RECORDS TO USE:
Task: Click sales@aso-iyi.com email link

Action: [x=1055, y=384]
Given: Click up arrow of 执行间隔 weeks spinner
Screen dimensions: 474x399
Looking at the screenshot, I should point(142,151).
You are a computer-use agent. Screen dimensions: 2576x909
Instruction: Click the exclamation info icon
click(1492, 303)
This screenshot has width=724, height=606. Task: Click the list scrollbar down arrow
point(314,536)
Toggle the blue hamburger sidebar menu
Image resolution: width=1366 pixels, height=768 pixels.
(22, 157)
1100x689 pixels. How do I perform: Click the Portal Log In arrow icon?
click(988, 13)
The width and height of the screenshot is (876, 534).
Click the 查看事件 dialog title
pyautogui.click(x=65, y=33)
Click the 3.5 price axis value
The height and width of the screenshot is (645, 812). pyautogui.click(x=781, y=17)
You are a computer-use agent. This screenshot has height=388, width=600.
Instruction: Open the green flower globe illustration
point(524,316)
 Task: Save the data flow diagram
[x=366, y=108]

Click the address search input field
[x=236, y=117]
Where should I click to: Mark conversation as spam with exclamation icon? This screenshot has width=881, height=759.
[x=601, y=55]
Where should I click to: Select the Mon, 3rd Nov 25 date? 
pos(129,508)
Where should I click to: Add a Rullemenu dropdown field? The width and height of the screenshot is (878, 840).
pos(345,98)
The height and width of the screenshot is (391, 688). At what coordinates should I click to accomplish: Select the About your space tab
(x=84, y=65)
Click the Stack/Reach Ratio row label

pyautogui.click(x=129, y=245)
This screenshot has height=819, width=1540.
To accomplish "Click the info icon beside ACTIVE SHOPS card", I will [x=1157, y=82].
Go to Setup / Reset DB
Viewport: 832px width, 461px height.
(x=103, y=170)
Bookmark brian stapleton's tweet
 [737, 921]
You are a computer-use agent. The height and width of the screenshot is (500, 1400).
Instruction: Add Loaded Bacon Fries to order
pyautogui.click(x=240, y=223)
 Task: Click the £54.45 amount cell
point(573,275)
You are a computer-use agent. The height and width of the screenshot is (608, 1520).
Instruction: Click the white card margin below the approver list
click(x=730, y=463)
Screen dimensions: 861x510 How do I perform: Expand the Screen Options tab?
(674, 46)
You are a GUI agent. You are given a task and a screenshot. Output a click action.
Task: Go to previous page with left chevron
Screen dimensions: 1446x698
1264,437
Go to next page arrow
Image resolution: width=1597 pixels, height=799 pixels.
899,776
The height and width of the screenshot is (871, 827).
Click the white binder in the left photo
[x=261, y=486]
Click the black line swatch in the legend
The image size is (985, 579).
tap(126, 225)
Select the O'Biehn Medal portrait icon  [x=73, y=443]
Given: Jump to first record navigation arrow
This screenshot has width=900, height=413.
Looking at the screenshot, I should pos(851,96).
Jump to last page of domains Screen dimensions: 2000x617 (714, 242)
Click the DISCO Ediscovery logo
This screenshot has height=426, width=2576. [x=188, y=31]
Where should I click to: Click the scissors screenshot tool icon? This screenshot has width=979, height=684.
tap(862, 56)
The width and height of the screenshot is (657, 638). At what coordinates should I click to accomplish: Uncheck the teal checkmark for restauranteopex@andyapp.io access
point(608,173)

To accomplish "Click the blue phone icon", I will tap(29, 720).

EXERCISE OBJECTIVE: Return every line of the entries above that the string "agent" appears in.

EXPECTED ANSWER:
You are a computer-use agent. Screen dimensions: 2576x909
You are a computer-use agent. This screenshot has height=388, width=600.
You are a computer-use agent. The height and width of the screenshot is (500, 1400).
You are a computer-use agent. The height and width of the screenshot is (608, 1520).
You are a GUI agent. You are given a task and a screenshot. Output a click action.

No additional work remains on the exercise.